An Advice Column I Write to Myself: THE INTERVIEW


I’m taking a break from the letter-to-myself and subsequent response-to-myself to share with you something about the Advice Column that made me real happy. Someone who reads it and is also a writer asked to interview me about the column! She came up with some Q’s and I spit out my A’s and there we have it — an interview was born.

My advice column to myself is, well, like, one of my favorite things in my world. It almost feels like another child of mine. Ask Oliver how many babies I have, and he will answer, always-always-always, “Two.” And who are they?, you might ask, and he will answer, “Me. and Bela.”

But this advice column is pushing for its place as number three. I LOVE writing this thing. I love the very rare act of being soft with myself — and pacing myself — and slowing down, delving into the why. I love the blatant focus on my own instinct, my own knowledge, and the power that comes from knowing the particulars of my own past. This advice column is literally one of the only moments in my life that I am compassionate with myself. Normally, I am a hard, demanding bitch to myself. I have always considered that my strength.

It’s not.

It’s not a strength to be cruel to yourself.


Recently, a friend asked to interview me about the column. She is a writer and has told me she connected with my column and wanted to share the process of writing-oneself and responding-to-onself with the people she shares her writing with — and she, additionally, wanted to share my writing and my process with them. So she sent me some questions and asked me to give my instinctive answers, and then she formatted it and added it to her newsletter and sent it to her people. And now I’m sharing that interview with my people.

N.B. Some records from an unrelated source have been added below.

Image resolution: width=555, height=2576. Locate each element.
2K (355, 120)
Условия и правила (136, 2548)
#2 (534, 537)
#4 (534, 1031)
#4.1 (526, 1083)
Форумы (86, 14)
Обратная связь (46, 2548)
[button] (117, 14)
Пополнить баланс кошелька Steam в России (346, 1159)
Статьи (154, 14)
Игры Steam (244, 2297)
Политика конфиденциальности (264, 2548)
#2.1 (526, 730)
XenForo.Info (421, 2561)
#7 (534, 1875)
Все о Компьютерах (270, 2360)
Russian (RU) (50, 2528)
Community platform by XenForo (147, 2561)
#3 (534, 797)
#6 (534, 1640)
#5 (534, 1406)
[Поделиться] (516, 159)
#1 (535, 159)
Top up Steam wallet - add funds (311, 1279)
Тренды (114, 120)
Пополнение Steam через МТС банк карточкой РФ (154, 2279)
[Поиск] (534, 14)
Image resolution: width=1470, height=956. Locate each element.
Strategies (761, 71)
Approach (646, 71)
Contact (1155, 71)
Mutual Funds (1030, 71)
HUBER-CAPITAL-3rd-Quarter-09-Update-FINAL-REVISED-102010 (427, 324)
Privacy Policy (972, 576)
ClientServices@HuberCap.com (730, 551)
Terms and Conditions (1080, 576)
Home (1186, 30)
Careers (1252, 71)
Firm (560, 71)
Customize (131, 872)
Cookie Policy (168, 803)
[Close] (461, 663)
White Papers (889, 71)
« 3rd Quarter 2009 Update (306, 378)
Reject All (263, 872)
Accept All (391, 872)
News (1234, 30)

It can be real hard for me to take myself seriously sometimes. To validate myself. My column does it, by way of its very nature. And this interview did it, too. So onward — to all of us. Find the things that validate you and stay near them. Answer them. Sit with them. Validate yourself. You are worth it.


VANESSA: Who are you, in two sentences or less?

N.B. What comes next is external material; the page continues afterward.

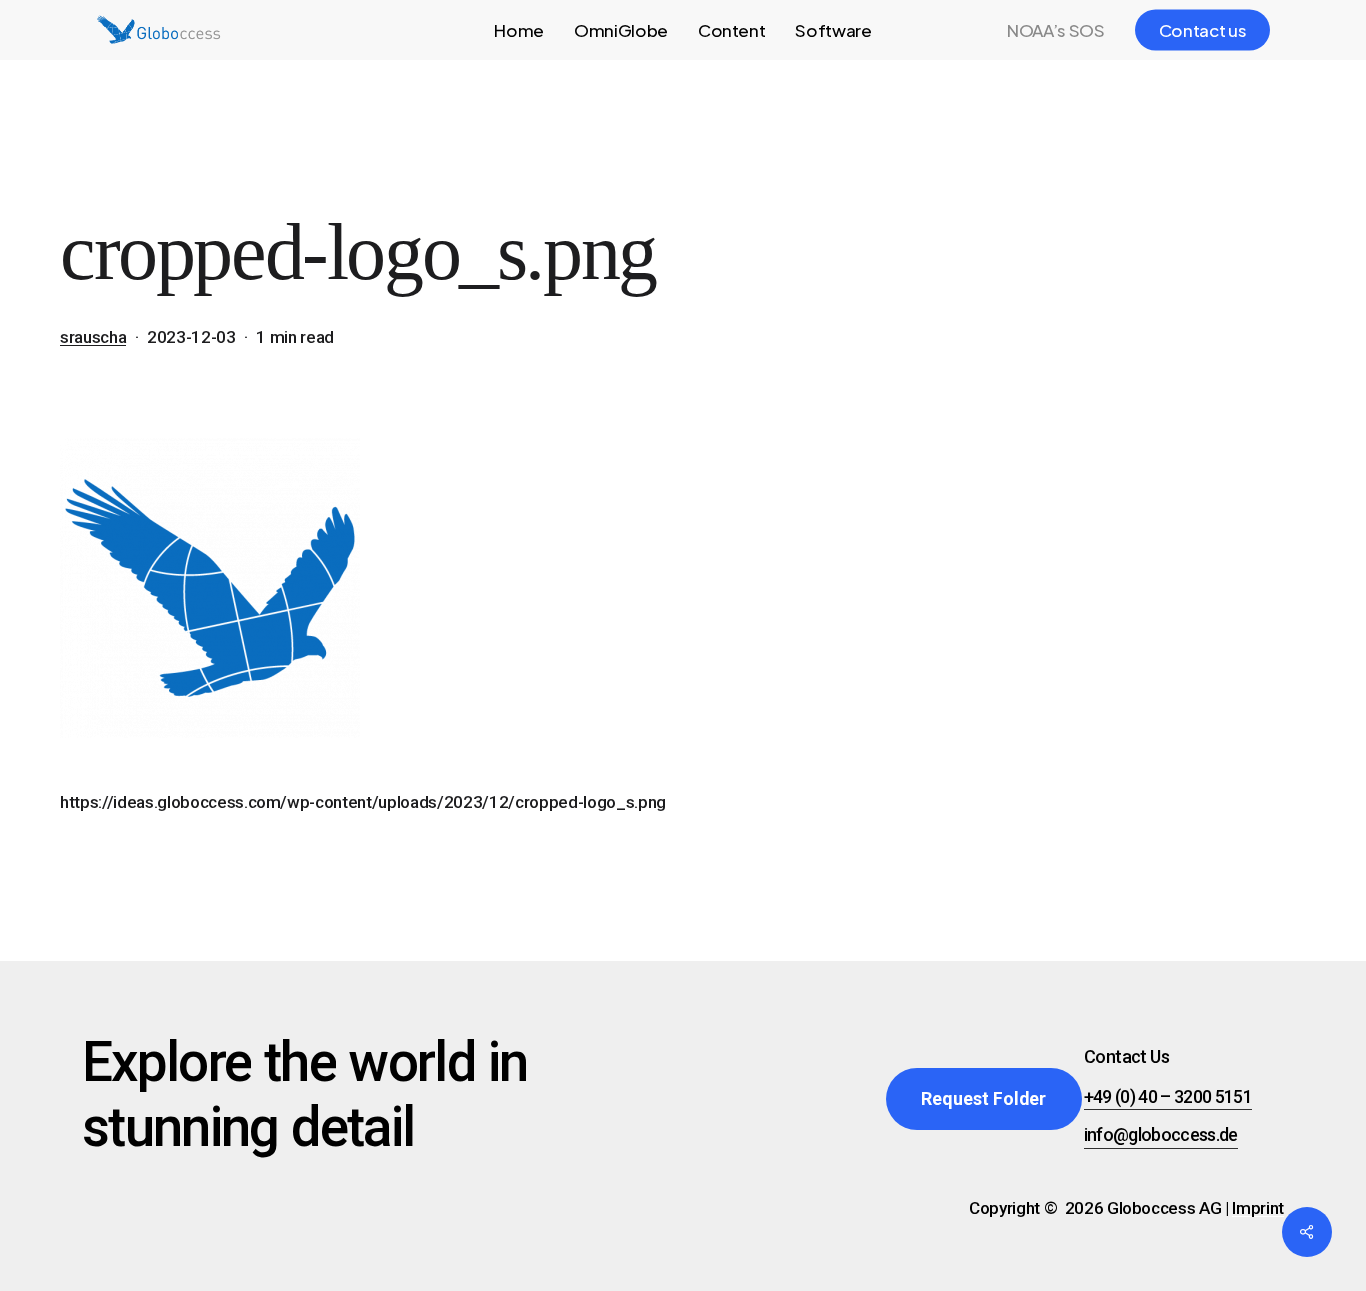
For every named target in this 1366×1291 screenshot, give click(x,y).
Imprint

KELLY: An intensely grateful and bold individual.

VANESSA: What have you learned, or what has surprised you most, in the experience of asking — and answering — your own question in your advice column?

KELLY: That — while I often know the answer to the question before I even write it — deep in the pit of me — I don’t usually know the why behind it, or how I arrived at knowing it in the pit of me. The act of answering the question in longform (meaning not just ‘yes’ or ‘no’ — or ‘do this’ or ‘don’t do that’) has proven to be such an opportunity to see all of the nuance in the why. Once I have written it out, I am beyond sure of the pit feeling. I am sure with the knowledge that I have walked through the dark and actually seen the light on the other end — not just assumed that it is there.

VANESSA: Why should people try this exercise in writing to yourself — what is there to learn?

KELLY: You get to know yourself — even more than you think you do! You get to rely on yourself — the person on whom we have to rely, are born to rely on. You create a personal standing that feels unshakable. When I write it all out, and I reach the end, I feel like a wooden pillar of a carved eagle (or something hahah) — like I am firmly rooted in the ground and I know exactly what I need and where I need to be.

VANESSA: Where were you when you first had the idea to write your own advice column to yourself?

KELLY: In my kitchen. I had gone through a box of old papers, looking for something, and found my bib number from the day I ran the San Francisco half marathon years ago. I was in a deeply sad place, that morning — and when I saw the bib, I was yanked out of my sadness and brought back to the fact that I am so goddamn capable. My sadness usually originates from feeling incapable — or hopeless- or like I don’t know where to turn. And the only place I have ever needed to turn was inward. I ran 13 miles with shin splints and bad knees and no natural athletic ability because I DECIDED TO. Because I decided I was capable. The act had almost nothing to do with actually being capable. And I realized that I was my own worst critic and own best cheerleader and I needed to TELL MYSELF WHAT THE FUCK WAS UP AND LISTEN. I didn’t need to call a friend. I had all I needed in my own body and my own mind and my own grit. I always have. WE always have.

VANESSA: When did you decide to share them publicly?

KELLY: Immediately. Reading other people’s writing has saved my life. Essays and poems and books save my life every day. Every time I feel known, or seen, through someone else’s words — I feel comforted and exhilarated at the same time. The minute I finished writing the piece I wanted anyone that could possibly get any strength from it to read it — so I put it on my blog and posted it on Facebook.

VANESSA: How are you so brave…to write so honestly and openly (in questions and answers) about your life?

KELLY: Not to be cliche, but for me — it doesn’t necessarily feel brave to be open and honest. It’s my knee jerk reaction. It’s the only way I know how to act. When I feel anything other than completely exposed, I feel like I’m hiding or lying. But obviously, I have also noticed that the more open and honest I am with everyone I encounter, the more I get back. I GET SO MUCH BACK. So it is super natural to me, but it is also super rewarding,which reinforces it at every turn.